6. Tell a Story That Your Visitors Never Thought About
If you can tell a story that your website visitor hasn’t necessarily told themselves yet but is appealing, that’s much more likely to form a positive feeling towards you and your music school. If your guitar lesson page opens up a scene of their child playing the guitar at a campfire, maybe they hadn’t thought about that and say, “Oh, this is what could possibly happen if my child takes guitar lessons. That’s a very attractive outcome. I would love for my child to be in a leadership role like that.” That kid with the guitar at the campfire—it’s always the cool kid. Everyone wants their kids to be cool. Not necessarily cool in a fancy way, but cool in a way of respect, status, and admiration. People admire musicians.
People want their children not to be musicians; they want them to be admired. They want them to feel confident and to be able to easily make friends. Playing an instrument is a great way to achieve that. Paint that picture for your website visitors. Many of them haven’t thought that through in terms of what these music lessons could potentially do for their child.

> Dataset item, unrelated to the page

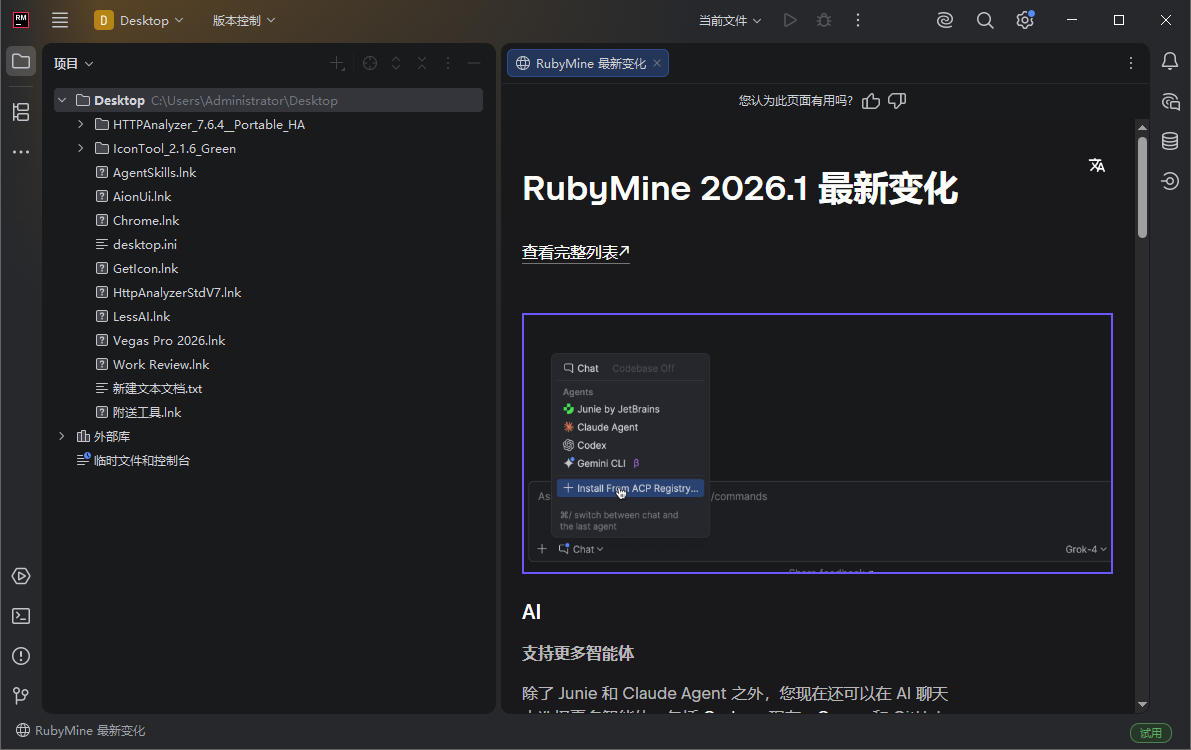Expand the 外部库 tree node
This screenshot has height=750, width=1191.
(61, 436)
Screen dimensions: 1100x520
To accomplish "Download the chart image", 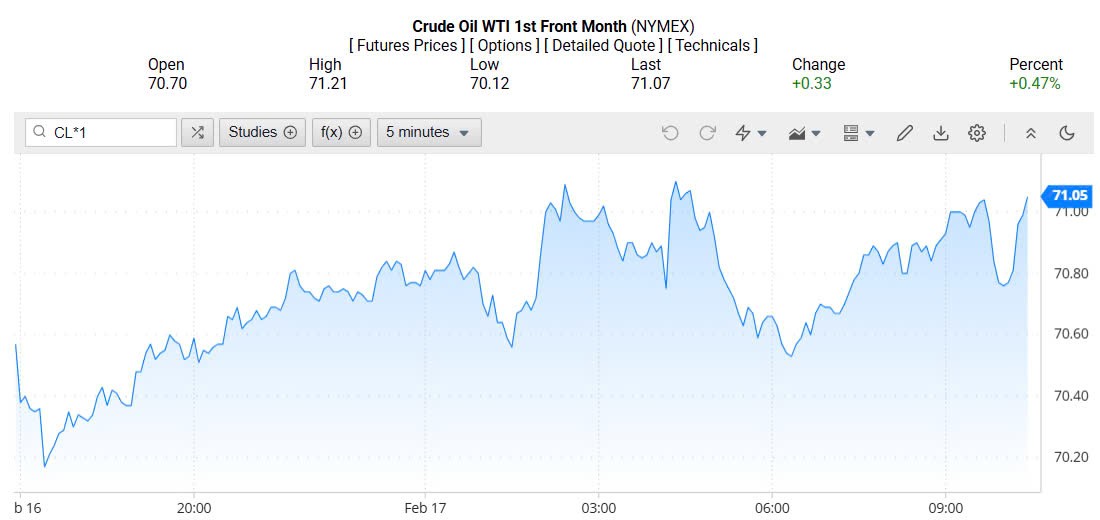I will click(x=940, y=133).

7. Write a Copy You Can Use in Your Sales Pitch
If someone looks at your music school and the other music school right across the street, and you paint a really attractive picture on your website, they’re that much more likely to choose your music school over your competitor. Not that you’re promising that this picture will come true, but you’re just simply illustrating for them an image of the future that they find attractive. What you write on your website, the language, and the words that you choose, you can try to incorporate them into your sales pitch in every sales phone call.
8. Use Future Pacing
You wouldn’t say, “Imagine your child playing Piano Man at the school talent show.” You wouldn’t say it like that, but you could do a more subtle version of painting a picture called future pacing. On the phone, you could say, “It’s always amazing at the end of every season watching these kids, after they’ve worked so hard in their lessons, to get up on that stage and perform.”
Each child that steps up on that stage to perform has their own unique story, their own unique struggles from being a complete beginner on the instrument to getting to a point where they’re up on the stage performing for their community. It’s a triumphant moment for every child. Just imagine how your child would feel at that moment. Perhaps they’d be nervous at first. Perhaps they’d have doubt about whether they could get up on stage and perform. Maybe they’re worried about their execution and making mistakes. They might even make a mistake when they perform, but they don’t let it throw off their balance.
9. Focus on the Emotions of Your Ideal Client
There are so many great life lessons that kids learn just through the process of learning how to play the instrument, then working towards a goal, and getting up in front of their community to perform. With both phone sales calls and copy on your website, as you write about their different instruments and really all of your marketing, the key is to focus on the emotions of your ideal client. The key is to engage them emotionally.
10. Engage the Heart
When somebody calls and asks you about your music lessons, you say “Great, let me tell you about our lessons. We offer them on these days. These are the different instruments that we offer. Here’s what they cost.” You’re not engaging their emotions, but you’re engaging their brains. You want to engage their hearts.
Great marketing engages the heart. Sales are made because a person desires an outcome and believes you can provide that outcome for them. They use their logic later to justify their purchase. “Yeah, that school? Their music lessons are pretty expensive, but I really want the outcome that they painted for me. I really want that scene of my child playing the piano at our next thanksgiving meal that they painted for me. I never thought about that before. And sure their prices are high, but they must be really good if their prices are that high.”
In Closing
This episode was really supposed to be all about how to write about your instruments on your website, but obviously, I covered some different topics. I hope you found this to be helpful.